Philippe Defeyt: "Encore une mesure prise à la mords-moi-le-nœud"

Les dix partis soutenant les pouvoirs spéciaux du gouvernement se sont accordés sur une aide sociale complémentaire de 50 euros par mois pendant six mois pour certaines catégories de personnes. ©REUTERS

Plusieurs mesures de soutien à l'économie ont été décidées dans le cadre de la crise du Covid-19. Problème: les économistes les trouvent inadaptées. Les 50 euros mensuels pour les plus fragilisés font figure de bricolage bancal aux yeux de Philippe Defeyt.

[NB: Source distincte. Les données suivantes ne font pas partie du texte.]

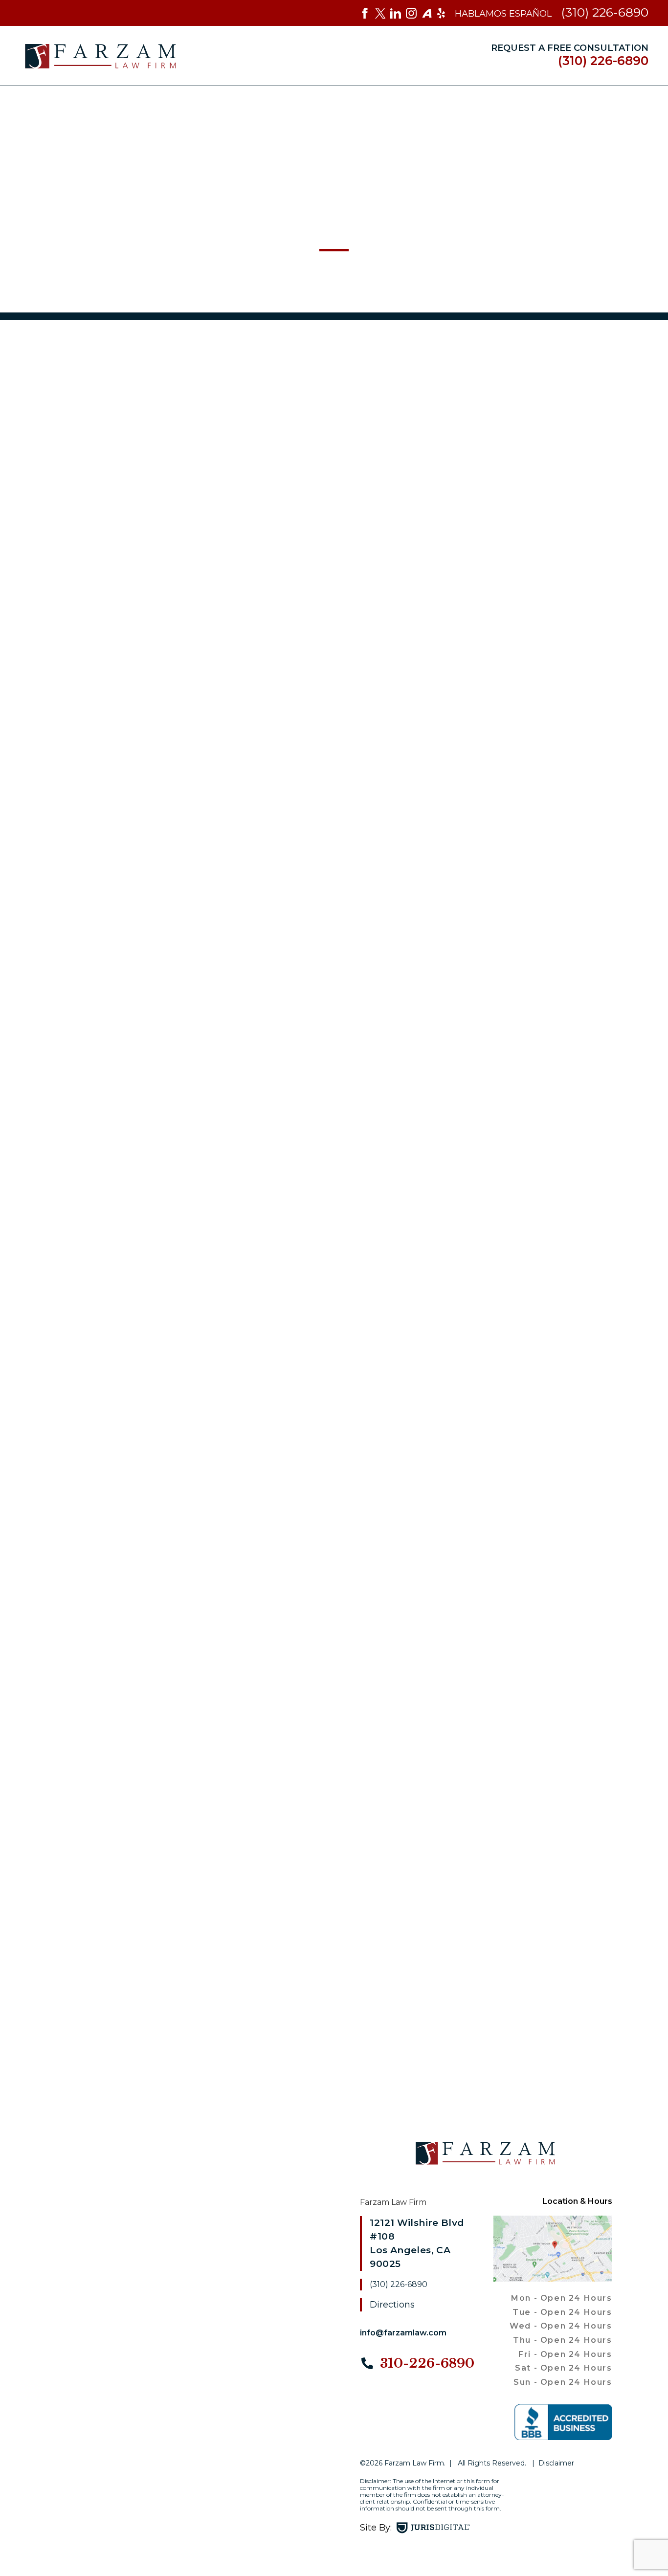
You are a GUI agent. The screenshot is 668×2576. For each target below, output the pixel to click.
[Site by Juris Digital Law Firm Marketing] (433, 2527)
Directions (392, 2304)
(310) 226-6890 (604, 12)
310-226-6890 (425, 2363)
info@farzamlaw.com (403, 2332)
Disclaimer (556, 2463)
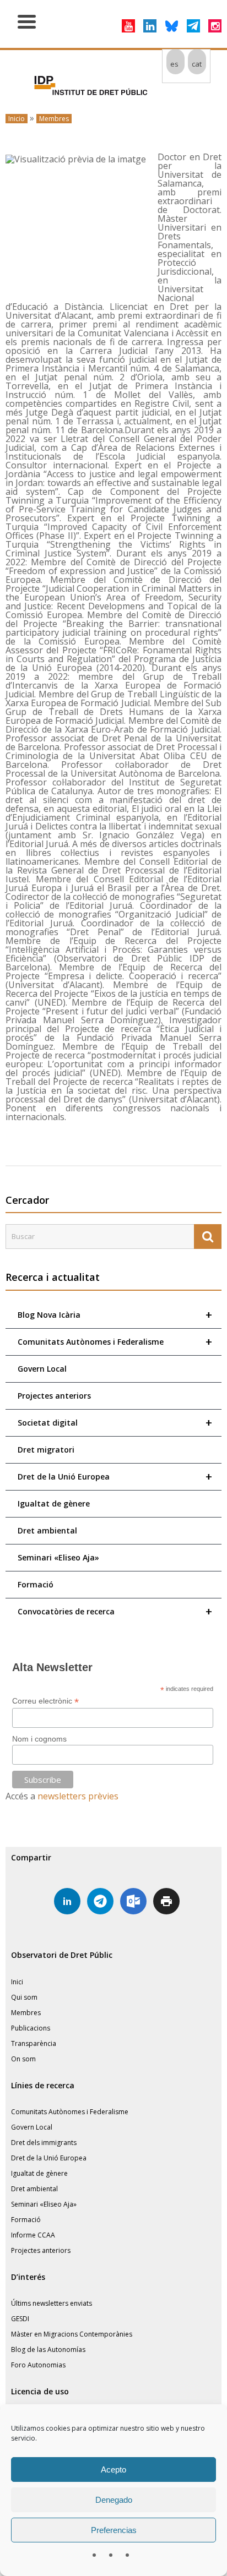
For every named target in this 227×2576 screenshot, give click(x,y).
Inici (17, 1981)
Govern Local (42, 1368)
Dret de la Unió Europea (115, 1476)
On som (23, 2059)
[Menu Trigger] (27, 21)
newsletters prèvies (77, 1796)
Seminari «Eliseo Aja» (58, 1557)
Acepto (113, 2469)
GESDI (20, 2318)
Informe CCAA (33, 2235)
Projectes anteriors (54, 1395)
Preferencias (114, 2530)
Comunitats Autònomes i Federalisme (115, 1341)
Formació (35, 1584)
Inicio (16, 118)
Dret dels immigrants (44, 2142)
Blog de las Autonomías (48, 2349)
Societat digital (115, 1422)
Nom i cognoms (39, 1738)
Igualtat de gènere (54, 1503)
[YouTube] (128, 25)
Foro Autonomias (38, 2365)
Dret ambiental (47, 1530)
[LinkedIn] (149, 25)
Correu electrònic (45, 1701)
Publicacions (30, 2028)
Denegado (113, 2499)
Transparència (33, 2043)
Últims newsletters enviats (51, 2303)
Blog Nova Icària (115, 1314)
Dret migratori (46, 1449)
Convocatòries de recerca (115, 1611)
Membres (54, 118)
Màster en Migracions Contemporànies (71, 2334)
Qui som (24, 1997)
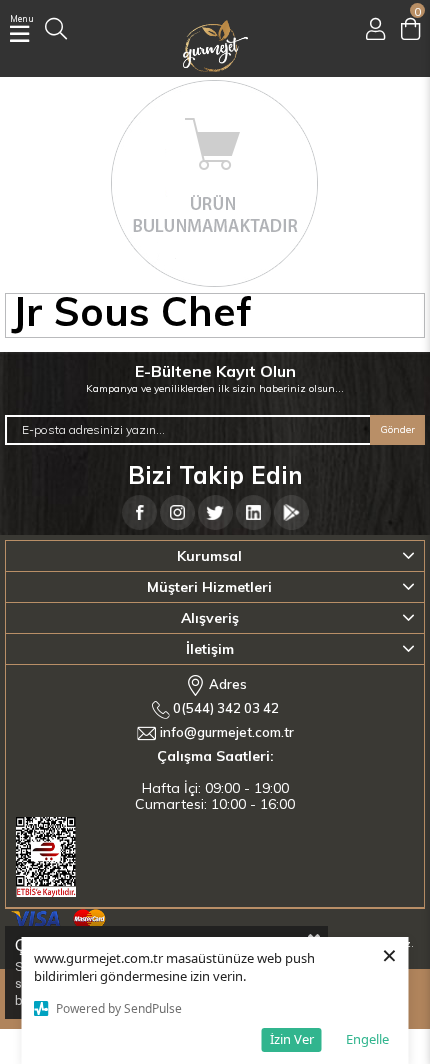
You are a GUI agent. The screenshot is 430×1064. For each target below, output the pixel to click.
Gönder (397, 429)
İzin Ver (292, 1039)
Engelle (367, 1039)
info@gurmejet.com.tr (227, 732)
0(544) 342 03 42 (224, 708)
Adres (226, 683)
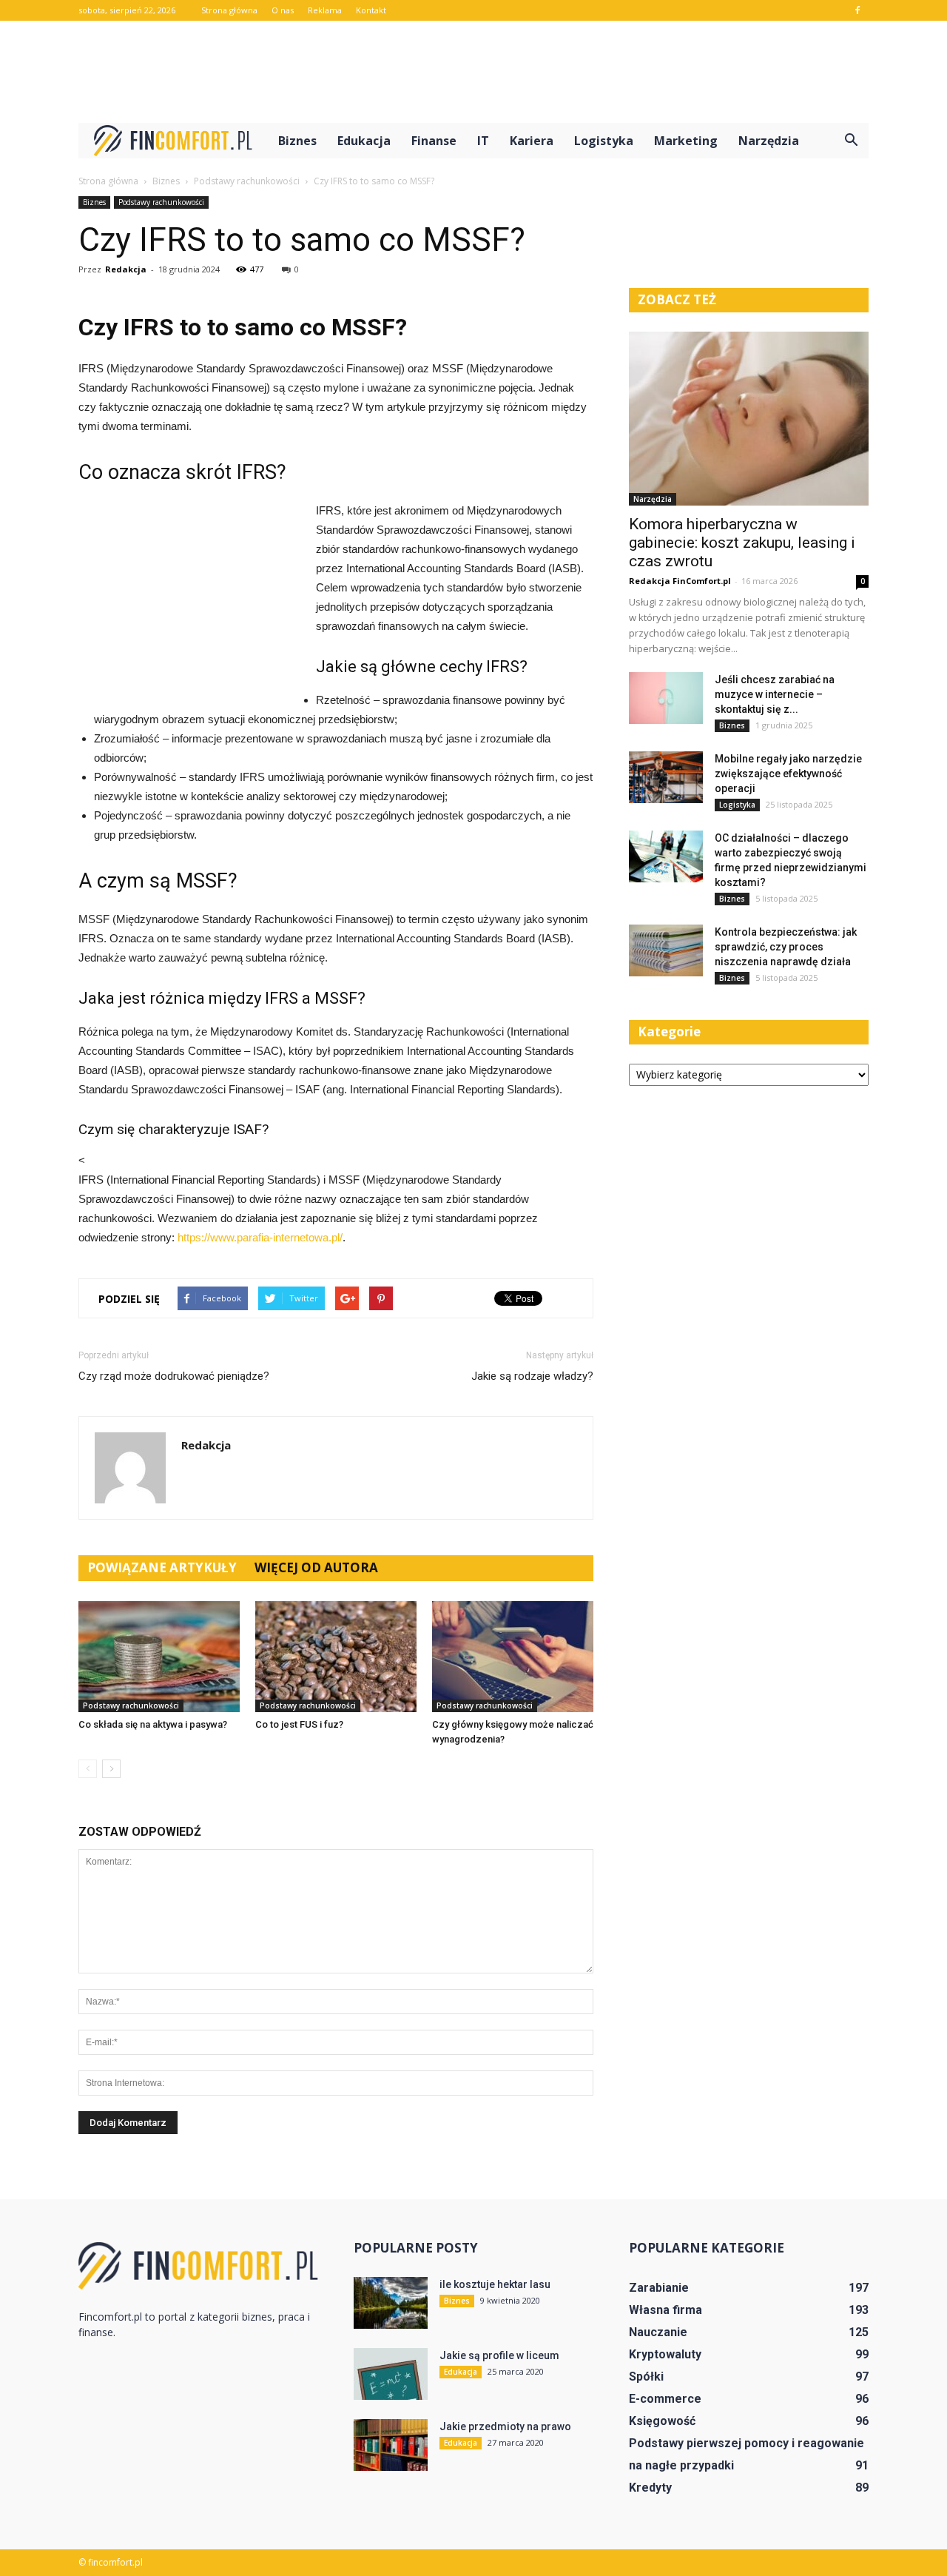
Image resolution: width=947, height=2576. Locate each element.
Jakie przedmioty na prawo (505, 2426)
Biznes (297, 141)
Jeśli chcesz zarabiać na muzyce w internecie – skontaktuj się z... (775, 694)
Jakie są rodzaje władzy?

Les différentes mesures adoptées en kern le weekend dernier ne font décidément pas l'unanimité. Le chèque consommation de 300 euros, déductible à 100%, défiscalisé et qui pourra être octroyé par l'employeur, est ainsi déjà démonté par Etienne de Callataÿ et Philippe Ledent. C'est "une mesure inefficace, démagogique et idiote", dit ainsi le premier. Le second se dit aussi "extrêmement dubitatif" par rapport au rail pass de 10 voyages avec la SNCB.

"Le stop and go en matière sociale est d'une rare violence symbolique."
Philippe Defeyt
Économiste

L'économiste Philippe Defeyt s'est, lui, intéressé à l'aide sociale complémentaire de 50 euros par mois qui sera accordée pendant six mois aux plus fragilisés, bénéficiaires du revenu d'intégration sociale (RIS), porteurs de handicaps et pensionnés bénéficiaires de la garantie de revenus aux personnes âgées (Grapa). "Encore une mesure prise à la mords-moi-le-nœud", s'exclame l'ancien secrétaire fédéral d'Ecolo. 

On renforce les inégalités

Sa première remarque porte sur le fait que l'augmentation de certains minima sociaux, mais pas de tous, impliquera que certains allocataires sociaux auront pendant 6 mois moins que les bénéficiaires du RIS ou de la Grapa.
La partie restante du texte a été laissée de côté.